_Supplied text_
begin
For many United Methodists it will likely be a blue Christmas this year; probably next year, too.
I’m not thinking of Blue Christmas like:
- the song about missing someone we love, “I’ll have a blue, blue Christmas without you” (Elvis Presley Version, Animated)
- or the Blue Christmas/Longest Night Worship Service held by some churches in Western Christian denominations on December 21 and focused particularly on experiences of loss and grief at Christmastime.
- nor am I making muted reference to how our denominational divide in some ways echoes the binary designations of “red” and “blue” in American politics.
I’m referring to the generic descriptor for sadness, depression, and disappointment. There is an underlying sadness within many UM congregations this year.
For hundreds of United Methodist congregations, this will likely be the last Advent/Christmas they worship together.
Breaking Up Is Hard (and painful) to Do
Estimates vary, pending the outcome of special and regular sessions of UM Annual Conferences this year and next, but something like 3,000 to as many as 5,000 congregations are expected to disaffiliate from the United Methodist denomination before the end of 2023. This Christmas will be their last as United Methodists.
An unknown and perhaps unknowable number of other congregations will also have taken a vote and, failing to reach the 66% majority required to disaffiliate, will remain United Methodist as decided by as few as 35% of those voting. The actual numerical majority within each of those congregations will be left to determine individually whether to remain or to leave.
No emotionally, spiritually, and relationally healthy person chooses to be part of any organization, or congregation, where they are not wanted, and their theological commitments are at best tolerated and at worst held in contempt. Many of us will realize, as we hold our candle and sing “Silent Night” at Christmas Eve worship, that in the New Year we will be joining the nearly 50% of United Methodists, about 5 million, who, since its inception in 1968, have left the denomination in the USA already. No wonder Christmas this year might be especially blue for many United Methodists.
end
_Stated exercise 1_
According to the text on United Methodist congregations, what share of the vote is required for a congregation to disaffiliate?

Data drawn from a collection
begin
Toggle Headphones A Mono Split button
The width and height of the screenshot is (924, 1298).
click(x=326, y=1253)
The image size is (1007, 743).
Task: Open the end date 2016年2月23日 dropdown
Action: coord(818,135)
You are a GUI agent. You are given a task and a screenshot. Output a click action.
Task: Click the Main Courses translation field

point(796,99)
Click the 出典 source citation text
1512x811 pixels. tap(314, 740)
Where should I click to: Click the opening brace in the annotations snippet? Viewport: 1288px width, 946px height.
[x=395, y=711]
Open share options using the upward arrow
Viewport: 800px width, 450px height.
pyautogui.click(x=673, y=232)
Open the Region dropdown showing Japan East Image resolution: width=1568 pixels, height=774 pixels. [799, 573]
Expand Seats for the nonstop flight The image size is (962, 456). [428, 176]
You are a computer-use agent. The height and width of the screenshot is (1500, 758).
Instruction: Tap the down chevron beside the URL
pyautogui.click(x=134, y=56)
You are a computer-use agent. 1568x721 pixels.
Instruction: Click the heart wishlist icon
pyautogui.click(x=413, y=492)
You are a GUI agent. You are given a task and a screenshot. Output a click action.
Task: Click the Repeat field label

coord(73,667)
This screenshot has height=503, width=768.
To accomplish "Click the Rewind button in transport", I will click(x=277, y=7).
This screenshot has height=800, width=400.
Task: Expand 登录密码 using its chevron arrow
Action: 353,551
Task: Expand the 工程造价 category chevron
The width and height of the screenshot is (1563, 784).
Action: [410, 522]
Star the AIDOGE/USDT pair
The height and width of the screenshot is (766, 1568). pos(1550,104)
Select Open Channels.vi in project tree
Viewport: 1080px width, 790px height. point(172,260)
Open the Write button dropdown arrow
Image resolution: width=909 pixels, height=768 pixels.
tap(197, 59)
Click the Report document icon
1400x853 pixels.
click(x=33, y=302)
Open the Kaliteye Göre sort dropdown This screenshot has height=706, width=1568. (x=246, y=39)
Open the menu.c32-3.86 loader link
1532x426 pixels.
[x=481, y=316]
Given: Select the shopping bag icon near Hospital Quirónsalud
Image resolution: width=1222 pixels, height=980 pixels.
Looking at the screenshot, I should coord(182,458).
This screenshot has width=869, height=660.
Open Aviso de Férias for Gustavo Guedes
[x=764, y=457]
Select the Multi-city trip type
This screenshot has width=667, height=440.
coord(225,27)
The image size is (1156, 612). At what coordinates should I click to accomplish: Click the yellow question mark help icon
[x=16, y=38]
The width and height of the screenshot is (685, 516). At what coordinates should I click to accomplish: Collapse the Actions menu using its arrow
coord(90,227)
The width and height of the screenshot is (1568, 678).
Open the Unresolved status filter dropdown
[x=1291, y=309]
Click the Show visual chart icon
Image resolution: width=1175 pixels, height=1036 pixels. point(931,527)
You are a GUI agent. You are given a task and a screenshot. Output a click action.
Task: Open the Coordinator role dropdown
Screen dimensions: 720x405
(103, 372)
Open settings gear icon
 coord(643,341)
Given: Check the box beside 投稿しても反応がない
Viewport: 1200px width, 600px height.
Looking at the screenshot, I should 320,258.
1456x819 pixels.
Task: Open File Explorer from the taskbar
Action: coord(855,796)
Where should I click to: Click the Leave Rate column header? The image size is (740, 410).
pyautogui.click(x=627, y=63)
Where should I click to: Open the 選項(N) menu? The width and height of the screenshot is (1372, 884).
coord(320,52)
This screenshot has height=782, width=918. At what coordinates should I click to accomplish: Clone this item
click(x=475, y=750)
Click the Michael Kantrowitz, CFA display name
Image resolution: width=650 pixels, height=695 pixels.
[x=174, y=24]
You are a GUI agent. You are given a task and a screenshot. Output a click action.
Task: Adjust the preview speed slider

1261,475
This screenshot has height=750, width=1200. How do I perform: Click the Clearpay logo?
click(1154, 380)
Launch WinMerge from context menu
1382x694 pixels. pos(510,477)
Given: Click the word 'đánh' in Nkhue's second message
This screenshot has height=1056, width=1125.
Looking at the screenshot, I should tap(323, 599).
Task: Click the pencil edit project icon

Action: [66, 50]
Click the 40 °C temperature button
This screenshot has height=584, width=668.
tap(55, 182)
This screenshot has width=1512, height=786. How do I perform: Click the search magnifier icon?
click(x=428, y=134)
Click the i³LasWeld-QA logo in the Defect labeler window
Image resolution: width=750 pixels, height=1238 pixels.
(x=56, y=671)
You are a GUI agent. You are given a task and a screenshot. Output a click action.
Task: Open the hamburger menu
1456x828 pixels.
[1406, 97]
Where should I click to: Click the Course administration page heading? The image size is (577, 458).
end
_Stated exercise 2_
Write out everything in the listing, from the line containing "Given: Click the" down to the end of the listing.

_Answer 1_
A 66% majority.

_Answer 2_
Given: Click the word 'đánh' in Nkhue's second message
This screenshot has height=1056, width=1125.
Looking at the screenshot, I should tap(323, 599).
Task: Click the pencil edit project icon

Action: [66, 50]
Click the 40 °C temperature button
This screenshot has height=584, width=668.
tap(55, 182)
This screenshot has width=1512, height=786. How do I perform: Click the search magnifier icon?
click(x=428, y=134)
Click the i³LasWeld-QA logo in the Defect labeler window
Image resolution: width=750 pixels, height=1238 pixels.
(x=56, y=671)
You are a GUI agent. You are given a task and a screenshot. Output a click action.
Task: Open the hamburger menu
1456x828 pixels.
[1406, 97]
Where should I click to: Click the Course administration page heading? The image size is (577, 458).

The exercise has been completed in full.